# WHAT YOU WILL DO
Lines from the opening of the material through the line containing "Image resolution: width=936" must be duplicated word for word. Pictures are not.

# INFORMATION SHOWN
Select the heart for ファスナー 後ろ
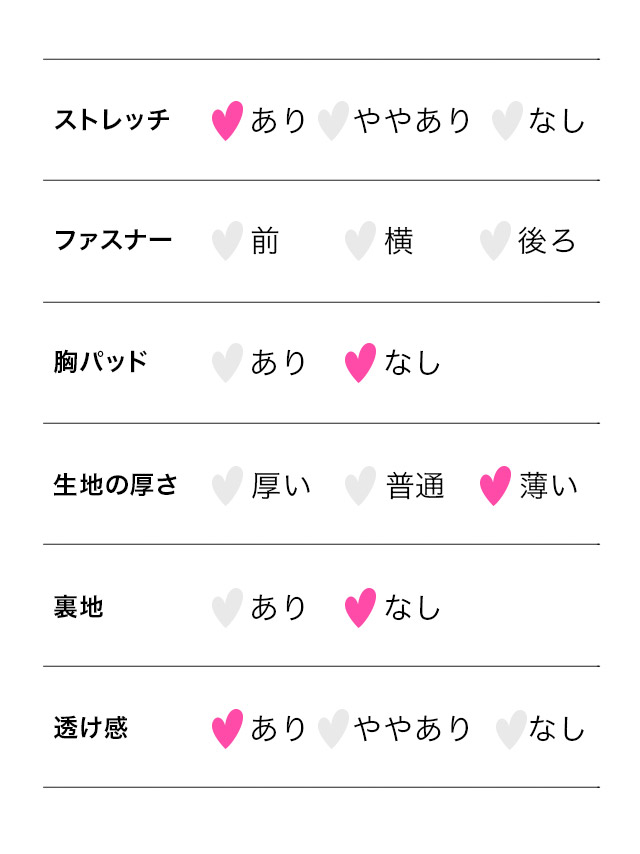Image resolution: width=640 pixels, height=854 pixels. click(495, 241)
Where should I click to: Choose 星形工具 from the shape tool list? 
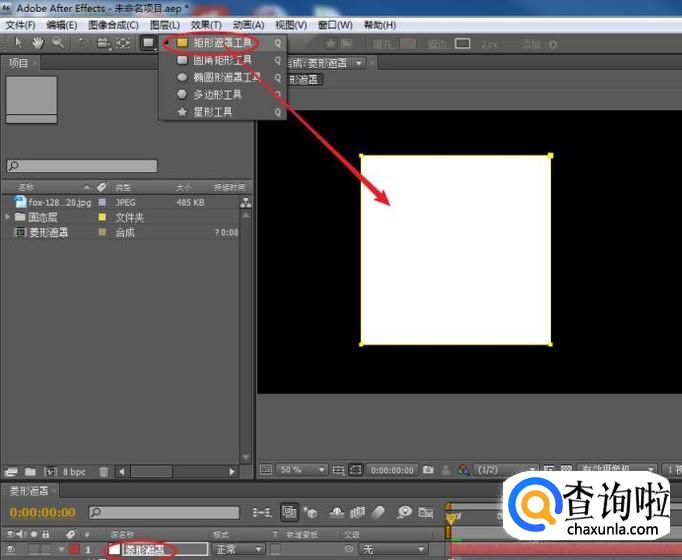211,112
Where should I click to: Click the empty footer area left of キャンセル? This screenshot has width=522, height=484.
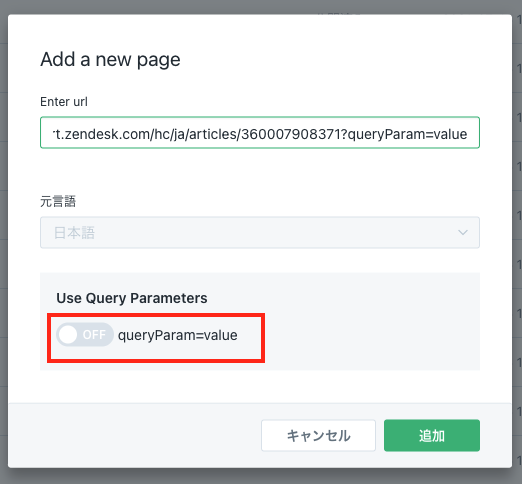click(x=133, y=435)
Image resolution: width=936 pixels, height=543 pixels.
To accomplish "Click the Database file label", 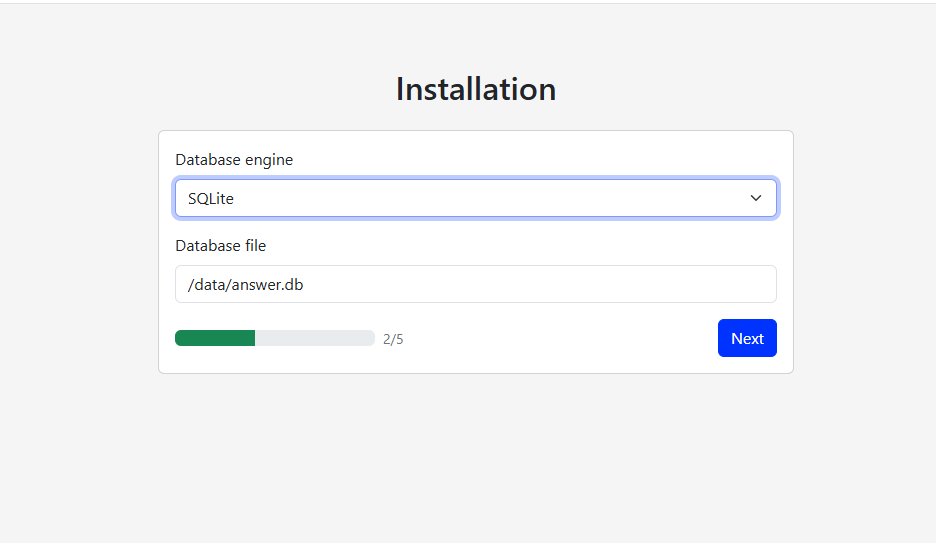I will coord(220,246).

# ANSWER SPACE
Select the heart for ファスナー 後ろ
Image resolution: width=640 pixels, height=854 pixels. click(495, 241)
Where should I click to: Choose 星形工具 from the shape tool list? 
211,112
Where should I click to: Click the empty footer area left of キャンセル? This screenshot has width=522, height=484.
click(x=133, y=435)
Image resolution: width=936 pixels, height=543 pixels.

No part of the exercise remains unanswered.